# [WHAT THE EXERCISE ASKS]
A stretch of the entries below is to be set down exactly, running from the line with "Description (122, 985)" through the line with "Contact Us (130, 1927)", both included, and no other line.

# [Stored entries]

______________________________

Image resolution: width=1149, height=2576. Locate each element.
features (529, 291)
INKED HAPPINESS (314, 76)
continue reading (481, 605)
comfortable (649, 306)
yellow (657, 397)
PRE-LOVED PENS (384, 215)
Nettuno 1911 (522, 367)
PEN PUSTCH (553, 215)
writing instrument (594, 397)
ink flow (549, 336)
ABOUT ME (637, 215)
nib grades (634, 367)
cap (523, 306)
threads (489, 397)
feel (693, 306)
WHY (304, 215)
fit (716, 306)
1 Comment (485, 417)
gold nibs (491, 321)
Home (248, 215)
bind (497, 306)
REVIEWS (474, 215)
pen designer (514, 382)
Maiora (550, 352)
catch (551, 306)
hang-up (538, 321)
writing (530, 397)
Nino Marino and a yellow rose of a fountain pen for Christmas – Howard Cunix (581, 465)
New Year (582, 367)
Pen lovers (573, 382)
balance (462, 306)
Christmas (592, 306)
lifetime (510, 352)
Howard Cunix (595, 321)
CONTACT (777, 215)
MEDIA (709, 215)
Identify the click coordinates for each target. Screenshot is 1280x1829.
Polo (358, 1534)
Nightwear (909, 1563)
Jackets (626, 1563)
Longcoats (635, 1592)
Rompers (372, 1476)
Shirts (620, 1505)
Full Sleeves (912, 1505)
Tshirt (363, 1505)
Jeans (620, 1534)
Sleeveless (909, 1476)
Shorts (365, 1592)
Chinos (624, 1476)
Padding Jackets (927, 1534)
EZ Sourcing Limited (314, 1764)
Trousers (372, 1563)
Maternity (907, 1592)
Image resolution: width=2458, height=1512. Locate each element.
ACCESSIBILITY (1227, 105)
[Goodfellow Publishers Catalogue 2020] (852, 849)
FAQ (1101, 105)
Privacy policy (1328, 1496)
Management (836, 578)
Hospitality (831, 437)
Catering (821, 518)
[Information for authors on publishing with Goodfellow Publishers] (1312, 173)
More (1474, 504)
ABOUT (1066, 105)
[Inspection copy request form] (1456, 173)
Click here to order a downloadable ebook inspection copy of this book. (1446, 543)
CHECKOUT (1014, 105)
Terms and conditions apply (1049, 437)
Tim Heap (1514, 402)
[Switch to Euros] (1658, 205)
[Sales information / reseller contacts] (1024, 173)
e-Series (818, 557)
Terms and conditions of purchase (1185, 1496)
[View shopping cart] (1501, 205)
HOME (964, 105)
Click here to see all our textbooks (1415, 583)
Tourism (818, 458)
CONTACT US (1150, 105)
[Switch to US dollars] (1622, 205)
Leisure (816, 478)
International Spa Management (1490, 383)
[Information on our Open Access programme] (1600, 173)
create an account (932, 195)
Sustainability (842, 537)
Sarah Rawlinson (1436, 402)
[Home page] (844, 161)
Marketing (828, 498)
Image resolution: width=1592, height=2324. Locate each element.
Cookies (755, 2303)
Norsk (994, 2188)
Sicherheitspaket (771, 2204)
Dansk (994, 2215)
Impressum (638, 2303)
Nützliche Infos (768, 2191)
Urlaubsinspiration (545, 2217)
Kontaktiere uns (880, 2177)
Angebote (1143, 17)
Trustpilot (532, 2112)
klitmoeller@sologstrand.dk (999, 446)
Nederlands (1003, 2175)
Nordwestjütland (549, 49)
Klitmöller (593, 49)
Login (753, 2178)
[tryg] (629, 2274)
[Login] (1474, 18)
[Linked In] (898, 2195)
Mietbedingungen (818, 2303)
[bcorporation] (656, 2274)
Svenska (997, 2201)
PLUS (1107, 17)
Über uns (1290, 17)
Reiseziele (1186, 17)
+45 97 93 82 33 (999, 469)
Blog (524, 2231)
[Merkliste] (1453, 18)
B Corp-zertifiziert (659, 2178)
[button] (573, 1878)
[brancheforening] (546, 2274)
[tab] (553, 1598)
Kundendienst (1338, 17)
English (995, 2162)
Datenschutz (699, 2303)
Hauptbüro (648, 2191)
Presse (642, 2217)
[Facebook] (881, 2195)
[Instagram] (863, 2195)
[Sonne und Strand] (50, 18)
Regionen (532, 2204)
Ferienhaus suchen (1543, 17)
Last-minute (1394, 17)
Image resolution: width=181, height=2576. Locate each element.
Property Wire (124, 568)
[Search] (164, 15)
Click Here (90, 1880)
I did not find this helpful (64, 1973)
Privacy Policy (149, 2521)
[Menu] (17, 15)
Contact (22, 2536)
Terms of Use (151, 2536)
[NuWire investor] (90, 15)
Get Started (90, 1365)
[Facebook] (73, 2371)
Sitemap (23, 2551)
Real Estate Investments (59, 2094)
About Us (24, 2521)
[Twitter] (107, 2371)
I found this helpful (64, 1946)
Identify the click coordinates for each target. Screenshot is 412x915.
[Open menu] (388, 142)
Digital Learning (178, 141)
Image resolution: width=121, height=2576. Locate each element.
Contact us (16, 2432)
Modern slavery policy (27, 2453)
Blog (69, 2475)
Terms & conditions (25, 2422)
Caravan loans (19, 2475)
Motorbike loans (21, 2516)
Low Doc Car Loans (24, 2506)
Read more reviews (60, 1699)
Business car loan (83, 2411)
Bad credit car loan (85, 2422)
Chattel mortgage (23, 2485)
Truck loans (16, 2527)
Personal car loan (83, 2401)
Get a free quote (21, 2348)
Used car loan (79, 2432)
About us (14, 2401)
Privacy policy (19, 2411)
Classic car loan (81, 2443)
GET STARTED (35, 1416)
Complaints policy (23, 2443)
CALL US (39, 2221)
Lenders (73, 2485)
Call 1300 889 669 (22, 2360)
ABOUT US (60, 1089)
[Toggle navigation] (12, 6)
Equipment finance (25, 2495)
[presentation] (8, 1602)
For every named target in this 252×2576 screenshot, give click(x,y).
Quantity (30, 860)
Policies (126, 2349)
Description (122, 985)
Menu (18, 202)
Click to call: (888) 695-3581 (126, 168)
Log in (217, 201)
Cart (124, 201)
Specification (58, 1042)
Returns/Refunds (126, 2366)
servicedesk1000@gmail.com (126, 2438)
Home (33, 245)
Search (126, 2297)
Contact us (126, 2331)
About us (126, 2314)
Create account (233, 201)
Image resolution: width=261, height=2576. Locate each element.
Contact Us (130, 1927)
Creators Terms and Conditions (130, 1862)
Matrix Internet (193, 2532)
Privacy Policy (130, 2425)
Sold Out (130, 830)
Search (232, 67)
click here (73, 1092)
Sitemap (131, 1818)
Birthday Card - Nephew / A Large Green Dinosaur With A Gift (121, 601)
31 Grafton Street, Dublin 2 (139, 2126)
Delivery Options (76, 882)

______________________________

# [REPLY]
Description (122, 985)
Menu (18, 202)
Click to call: (888) 695-3581 (126, 168)
Log in (217, 201)
Cart (124, 201)
Specification (58, 1042)
Returns/Refunds (126, 2366)
servicedesk1000@gmail.com (126, 2438)
Home (33, 245)
Search (126, 2297)
Contact us (126, 2331)
About us (126, 2314)
Create account (233, 201)
Image resolution: width=261, height=2576. Locate each element.
Contact Us (130, 1927)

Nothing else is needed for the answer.